I very much agree with flightywoman. I thought they rather cleverly combined different genres. They're a bit like good crime fiction - every plot has a driving narrative with a mystery to be solved, and a final, usually surprising, twist.
They also resemble traditional kids' boarding school stories - Malory Towers and the like (but better, in my view).
They have a CS Lewis-style magical world feel too - the influence of Narnia is obvious, but without the tedious religious element.
On top of that, I admire them because she has managed to convincingly create this whole alternative imaginative universe, which is quite rare, I think, even in kids' books. There's lots of cleverness with language - if you know even a bit of Latin or any romance language, you'll enjoy the terminology she comes up with for the various magic spells and characters' names.
The characters are strongly drawn, which I think has to be a prerequisite of any good kids' books.
There's quite a bit of gentle humour, but also a lot of reflection on quite tricky moral issues, such as whether it's OK to use Dementors (essentially evil beings) to guard dangerous, high-security prisoners.

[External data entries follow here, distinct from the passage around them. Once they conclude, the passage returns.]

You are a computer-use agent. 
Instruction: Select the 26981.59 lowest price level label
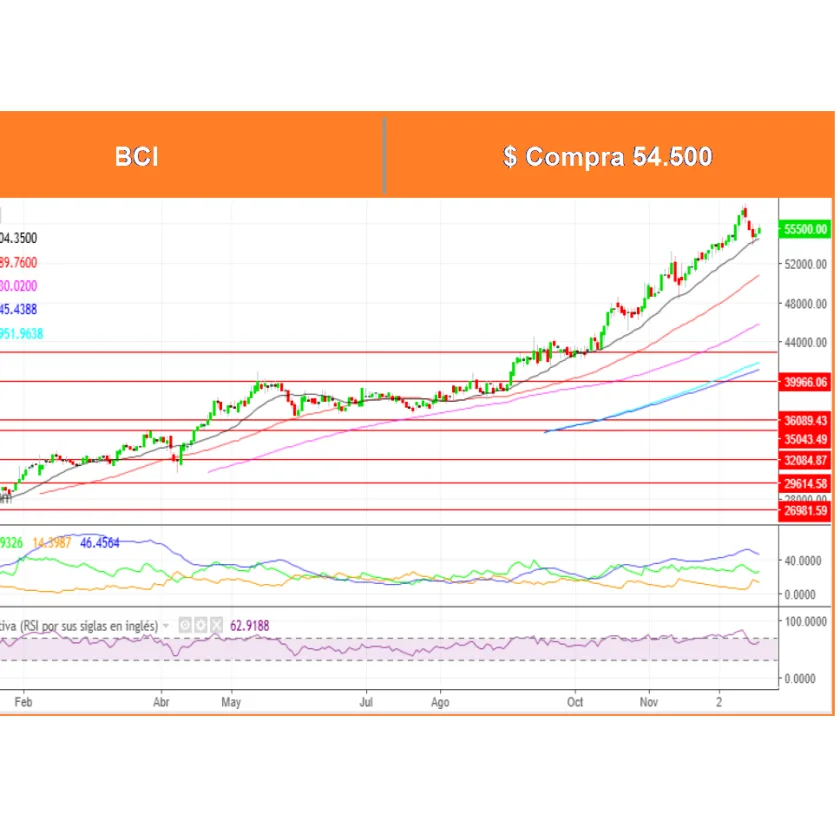(x=806, y=511)
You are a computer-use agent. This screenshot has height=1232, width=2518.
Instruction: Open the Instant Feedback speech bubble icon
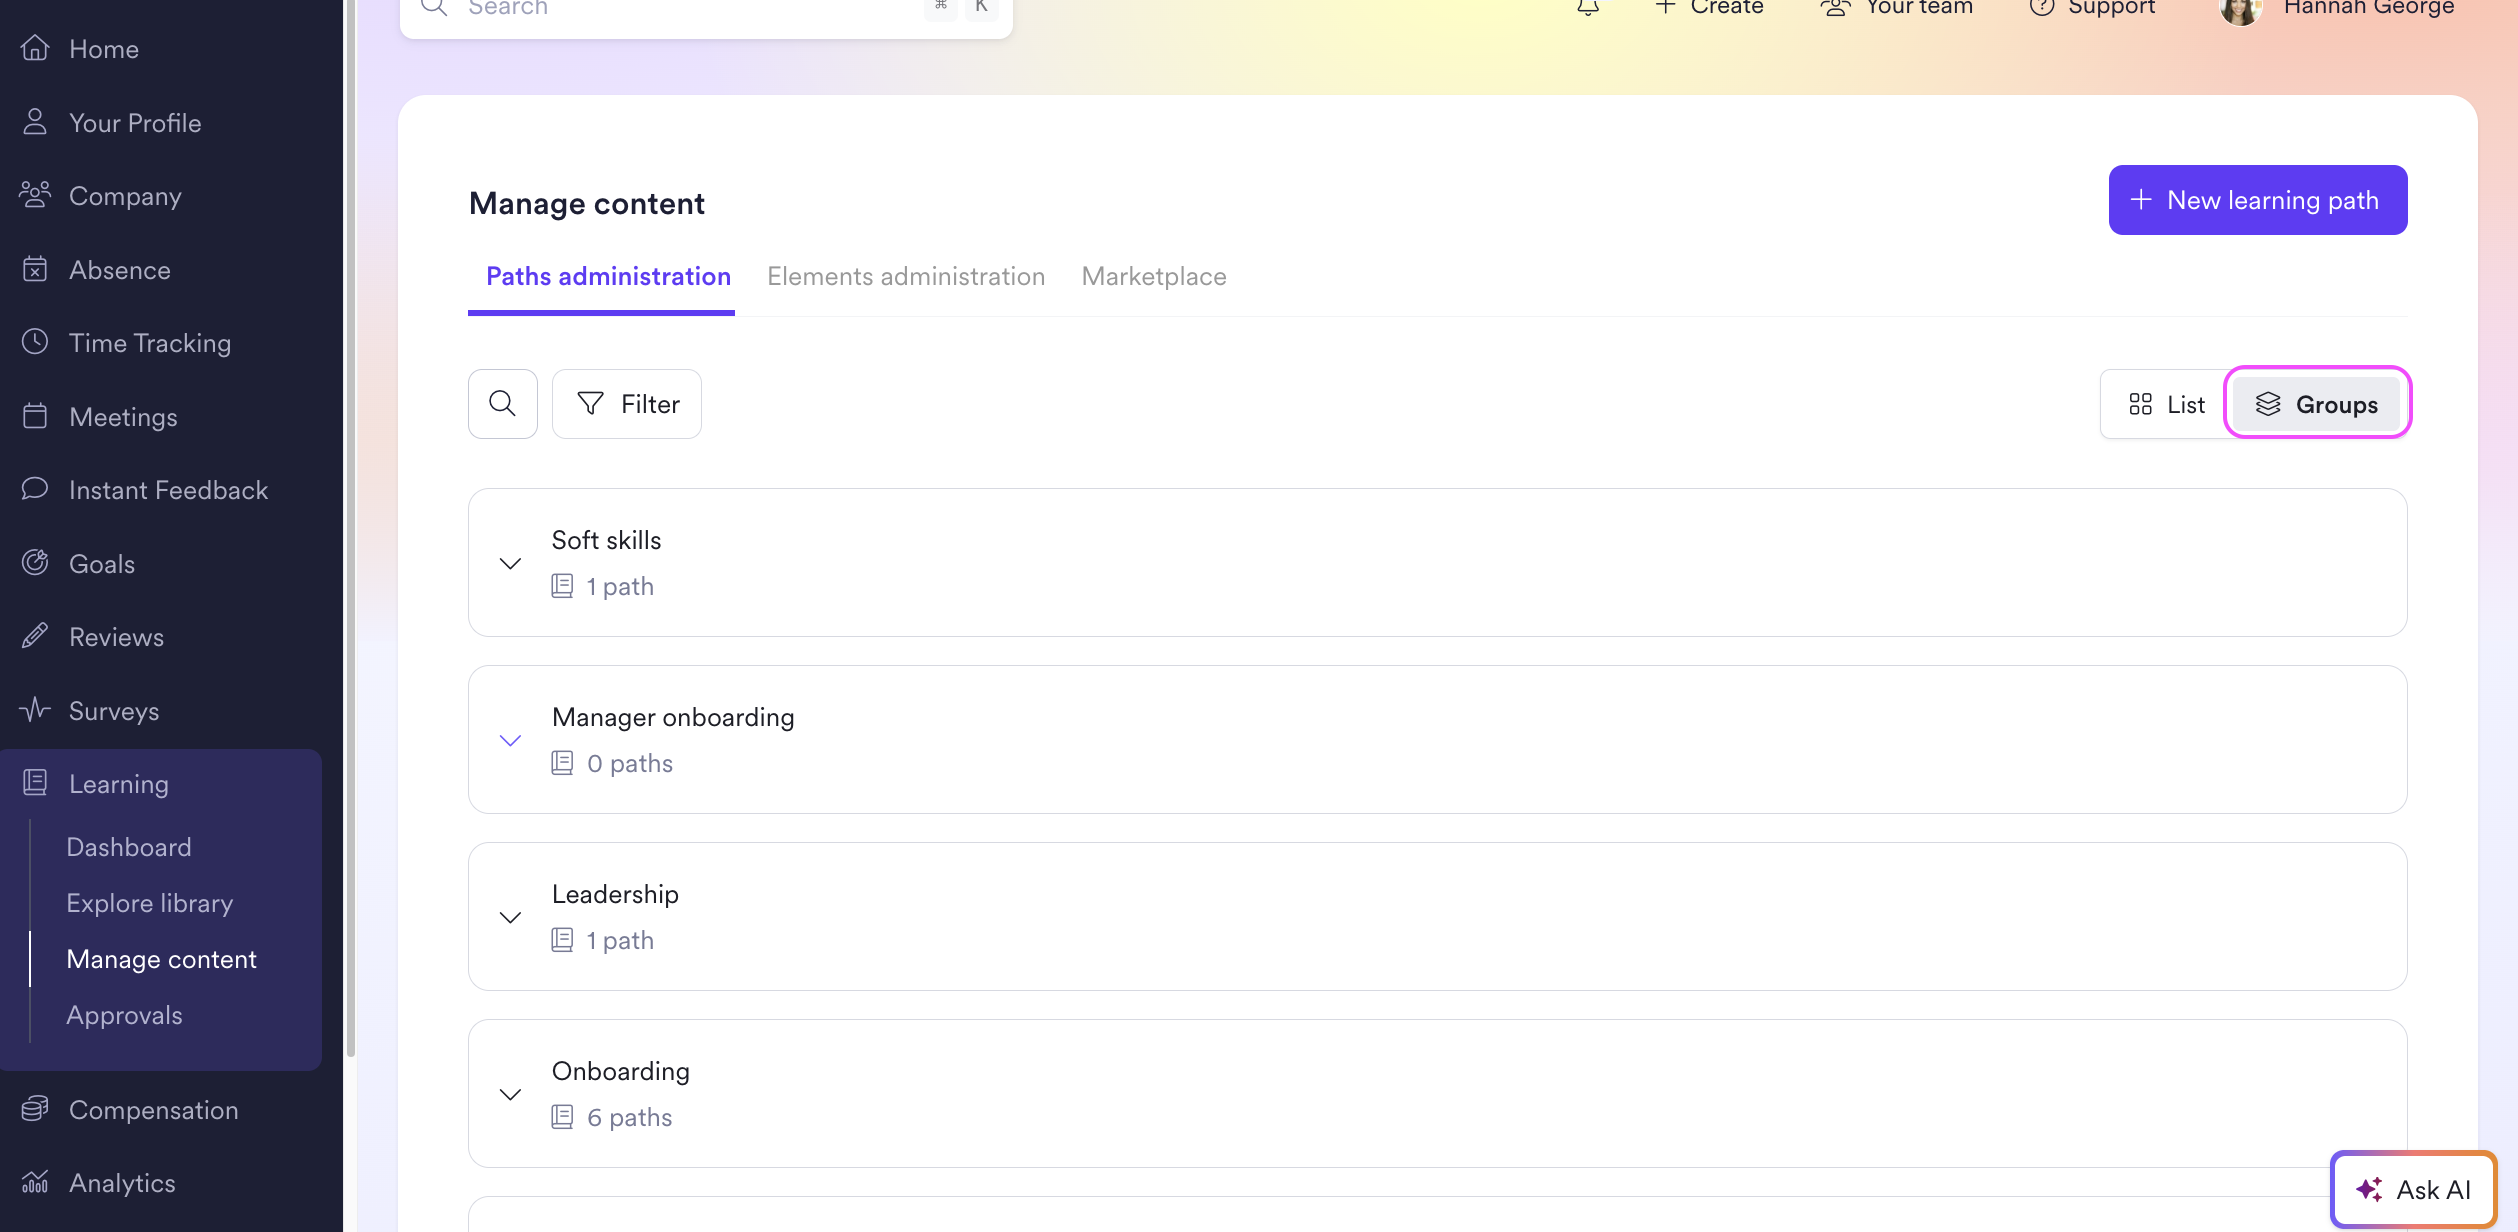click(35, 489)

Finally, she rather brilliantly maintains a complicated narrative arc over all seven novels, as well as having a self-contained plot with twists and turns in each novel individually.
I know some people say she's not a brilliant prose stylist, and that's true. They also say her characters lack psychological depth, which is probably also true. But she does the rest so brilliantly I would find it very hard to hold those things against her.